Gang membership was found to be a correlate of violent crime in the final model. Gang membership is associated with violent crime and increased involvement in crime generally (Bellair & McNulty, 2009
; Bjerregaard, 2010
). Although gang membership increases exposure to violent crime, it also reflects the economic disadvantage experienced by many communities where gangs are prevalent (Bellair & McNulty, 2009
). For many gang members, criminality, in particular selling drugs, is a primary form of income generation (Bellair & McNulty, 2009
). Involvement in drug sales is associated with increased firearm use and, therein, increased opportunity to commit a violent crime (Bjerregaard, 2010
). Cutting gang ties may be an important component of successful rehabilitation. Regarding homicides, both gang- and non-gang-related homicides were committed by young, African American males who killed their victims with guns (Decker & Curry, 2002
). Thus, both groups were likely to engage in and experience violence, but being in a gang increased both risks (Decker & Curry, 2002
). Our findings concur that being a perpetrator and victim was correlated with serious violent crimes.

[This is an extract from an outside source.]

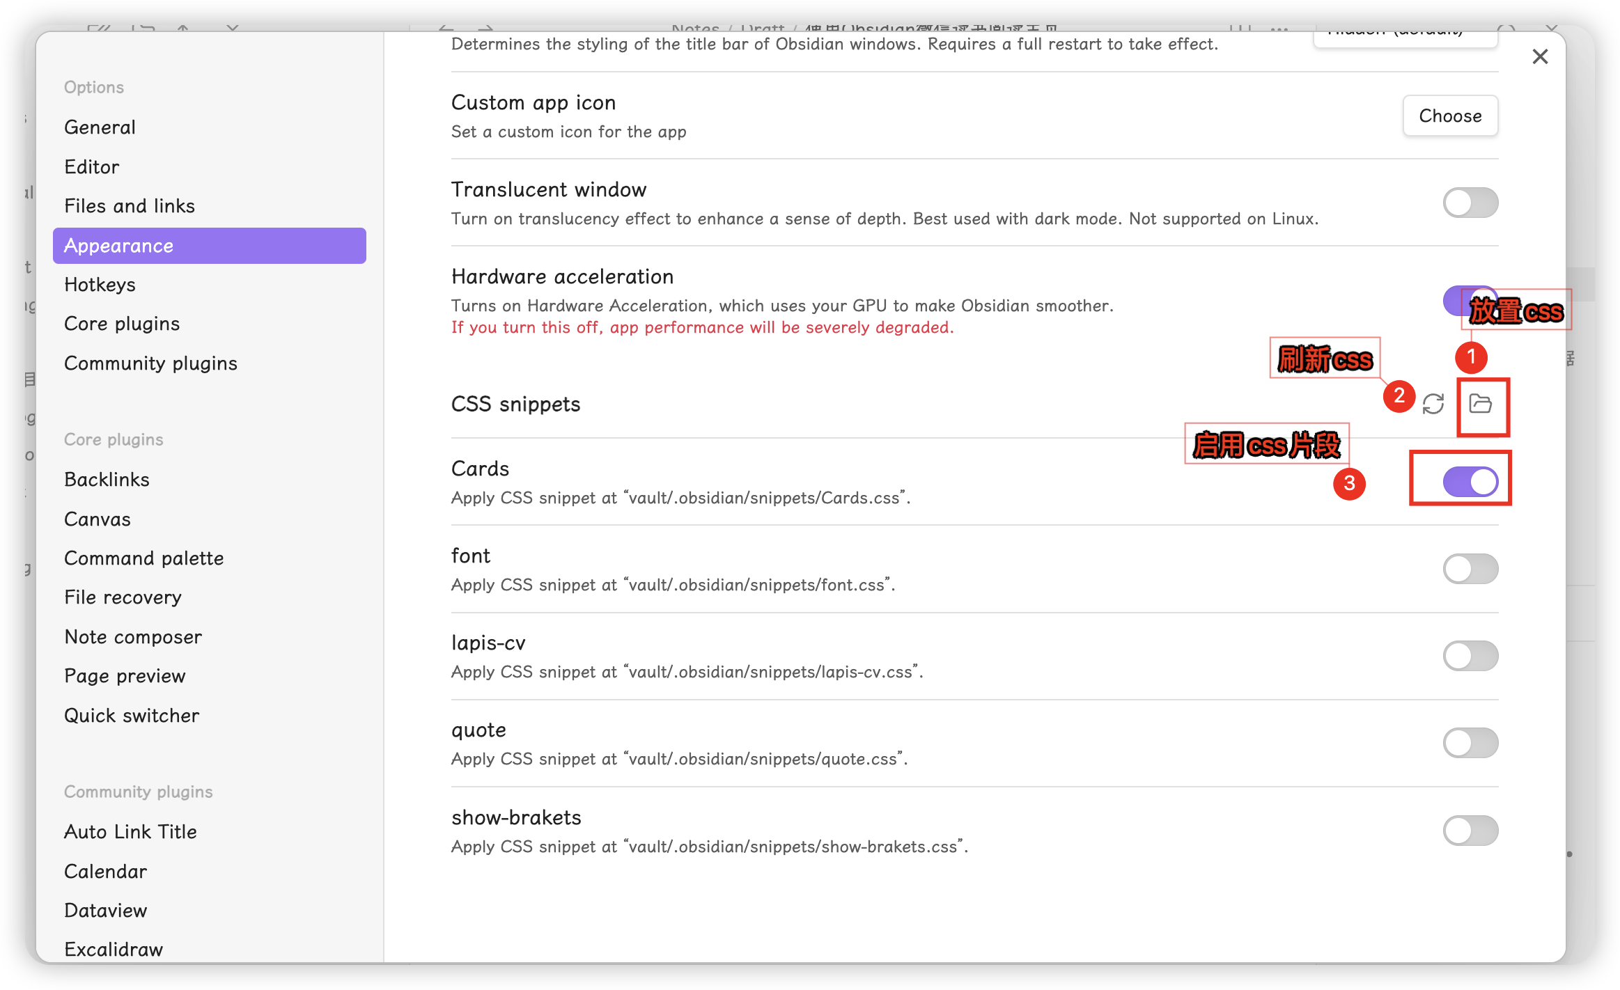
Task: Close the settings dialog
Action: (1540, 57)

Finally, current research describes the connection between violence and socioeconomic disadvantage, and our findings support this observation as well-64% of the violent offenders in this sample were either poor or working class (Bellair & McNulty, 2009
; Bjerregaard, 2010
). Thus, programs that encourage education, employment, and financial equity are critical for this population. Education and employment are associated with decreased criminal activity and increased community stability (Lochner & Morette, 2004
). Work-place readiness, computer literacy, general education courses, and employment assistance should be incorporated into all programs serving the parole population. Future research should also examine the relationship between stable employment and reductions in crime, including serious violent crimes.

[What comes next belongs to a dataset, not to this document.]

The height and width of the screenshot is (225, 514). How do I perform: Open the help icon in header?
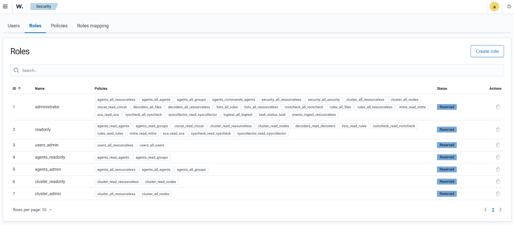point(509,6)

This study is limited by a small sample whose characteristics may reflect the urban residential drug treatment program where the sample was recruited (e.g., older than average for California parolees, larger percentage of African Americans) and, therefore, may differ from other homeless parolee populations. We also do not know participants’ ages when they committed their crimes. Another limitation is the restricted geography of the current sample. However, California is the largest state in the nation and a logical place to begin interventions to improve community reintegration of parolees. This study is also derived from baseline data; thus, no causal associations can be made. Other limitations include self-report data, such as substance use, although parolees must have had a substance use problems to qualify for treatment. Moreover, the sample had limited ranges in education and family SES, making it difficult to detect associations. Nevertheless, many of the associations found in this sample concur with those found in other studies of parolees. Furthermore, there was a relatively large subgroup of Latinos, reflecting California’s diverse ethnic population.

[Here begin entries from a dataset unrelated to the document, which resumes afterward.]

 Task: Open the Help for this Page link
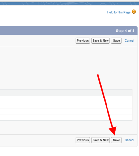(119, 12)
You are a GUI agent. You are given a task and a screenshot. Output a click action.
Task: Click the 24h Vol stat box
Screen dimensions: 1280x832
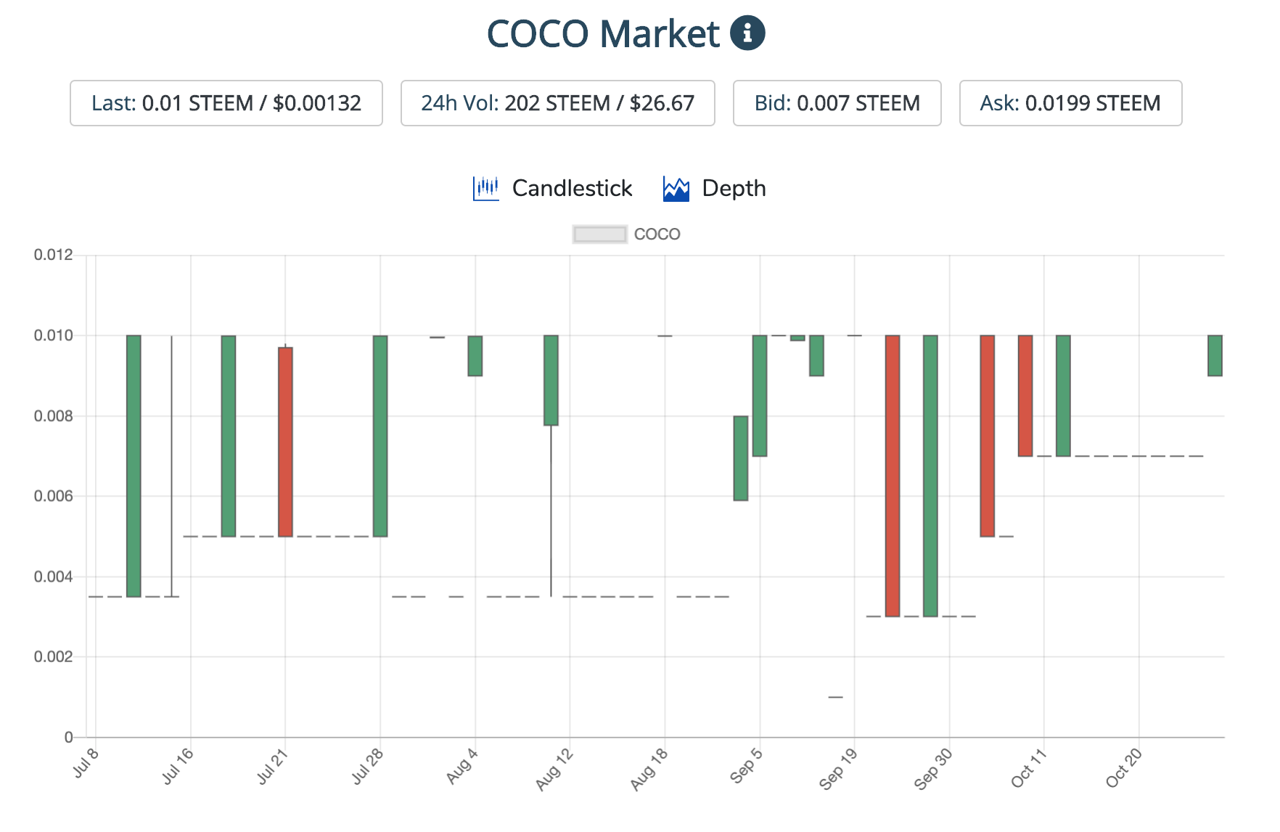[x=557, y=103]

This study sheds light on the environmental and social factors that are associated with the commission of violent crime. These factors include deficits in family structure and childhood support, early exposure to and experience of sexual violence that can continue into adulthood, easy access to gang membership, early exposure to the correctional system, and socioeconomic disadvantage. It is important for clinicians, other service providers, and policy makers to be aware that homeless violent offenders who are homeless bring complex backgrounds and marginalized circumstances with them to the community on release. These individuals’ family and social histories and mental health status must be considered if programs and policies are to effectively address their reintegration needs, and, in turn, prevent future violent crime.